## EXERCISE OBJECTIVE
Can you rewrite the entries below, changing "Screen dimensions" to "Display size" and leaving everything else as it is?

## Entries on locating visible targets
· · · ·

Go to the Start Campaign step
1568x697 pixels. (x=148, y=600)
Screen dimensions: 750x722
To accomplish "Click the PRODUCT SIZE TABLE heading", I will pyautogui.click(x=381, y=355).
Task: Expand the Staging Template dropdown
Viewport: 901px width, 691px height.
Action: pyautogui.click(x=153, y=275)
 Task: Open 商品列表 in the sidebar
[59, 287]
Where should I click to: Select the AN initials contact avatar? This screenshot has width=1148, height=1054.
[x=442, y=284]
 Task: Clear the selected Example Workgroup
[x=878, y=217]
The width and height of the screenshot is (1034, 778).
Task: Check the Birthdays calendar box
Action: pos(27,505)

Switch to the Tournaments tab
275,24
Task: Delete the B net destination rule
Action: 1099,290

· · · ·

## EXERCISE RESPONSE
Go to the Start Campaign step
1568x697 pixels. (x=148, y=600)
Display size: 750x722
To accomplish "Click the PRODUCT SIZE TABLE heading", I will pyautogui.click(x=381, y=355).
Task: Expand the Staging Template dropdown
Viewport: 901px width, 691px height.
Action: pyautogui.click(x=153, y=275)
 Task: Open 商品列表 in the sidebar
[59, 287]
Where should I click to: Select the AN initials contact avatar? This screenshot has width=1148, height=1054.
[x=442, y=284]
 Task: Clear the selected Example Workgroup
[x=878, y=217]
The width and height of the screenshot is (1034, 778).
Task: Check the Birthdays calendar box
Action: pos(27,505)

Switch to the Tournaments tab
275,24
Task: Delete the B net destination rule
Action: 1099,290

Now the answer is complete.